### To be done
Rewrite the entries from the line with "Given: Collapse Detalles" through the line with "Screen dimensions: 800x600", changing "Screen dimensions" to "Display size" and leaving everything else the same. Return only those lines.

### Data to use
● ● ●

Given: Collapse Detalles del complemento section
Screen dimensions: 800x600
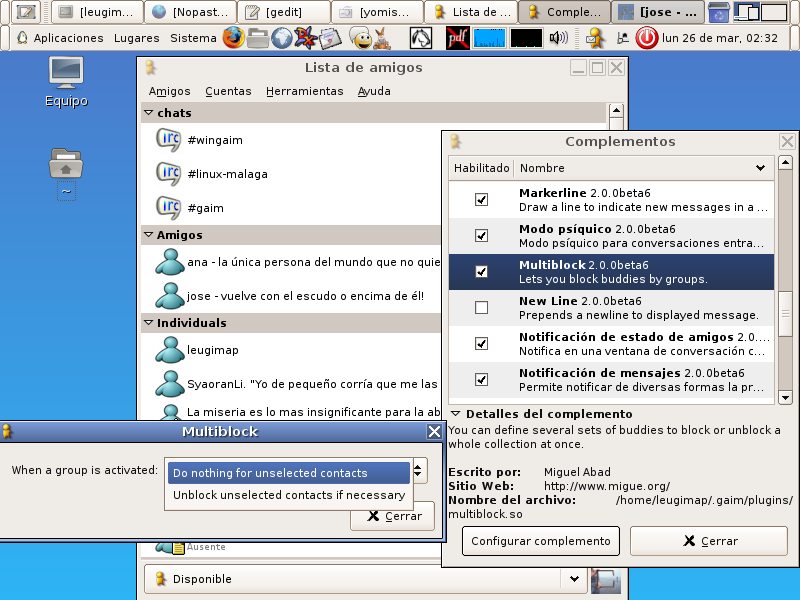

● ● ●

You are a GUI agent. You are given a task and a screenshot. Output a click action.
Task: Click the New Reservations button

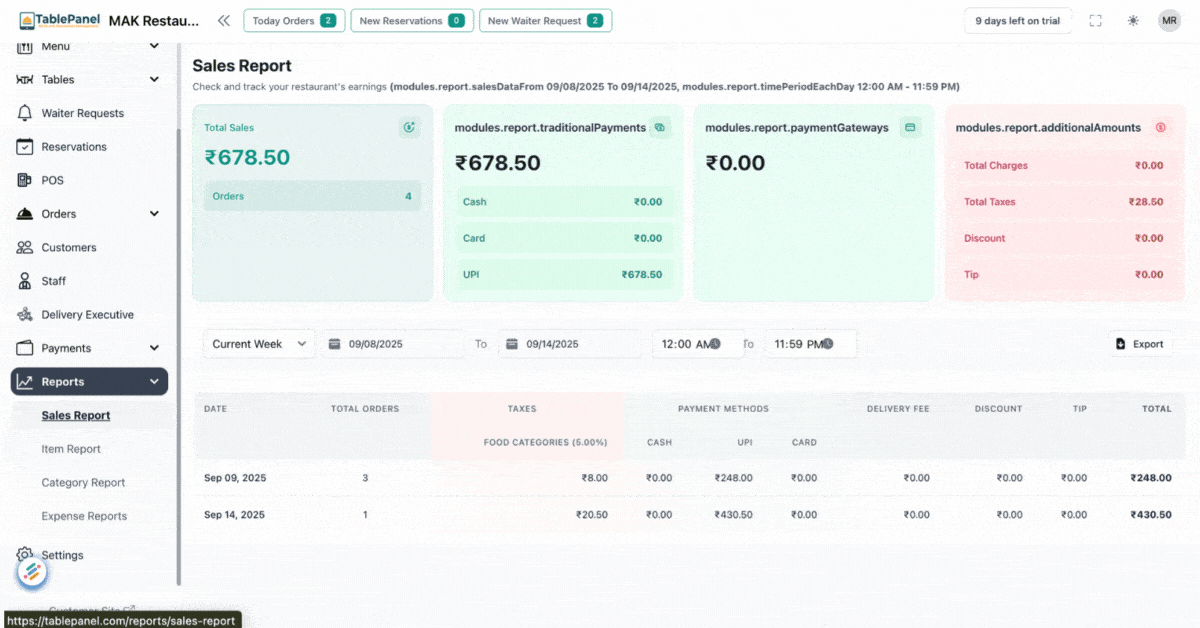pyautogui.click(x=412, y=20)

● ● ●

### Solution below
Given: Collapse Detalles del complemento section
Display size: 800x600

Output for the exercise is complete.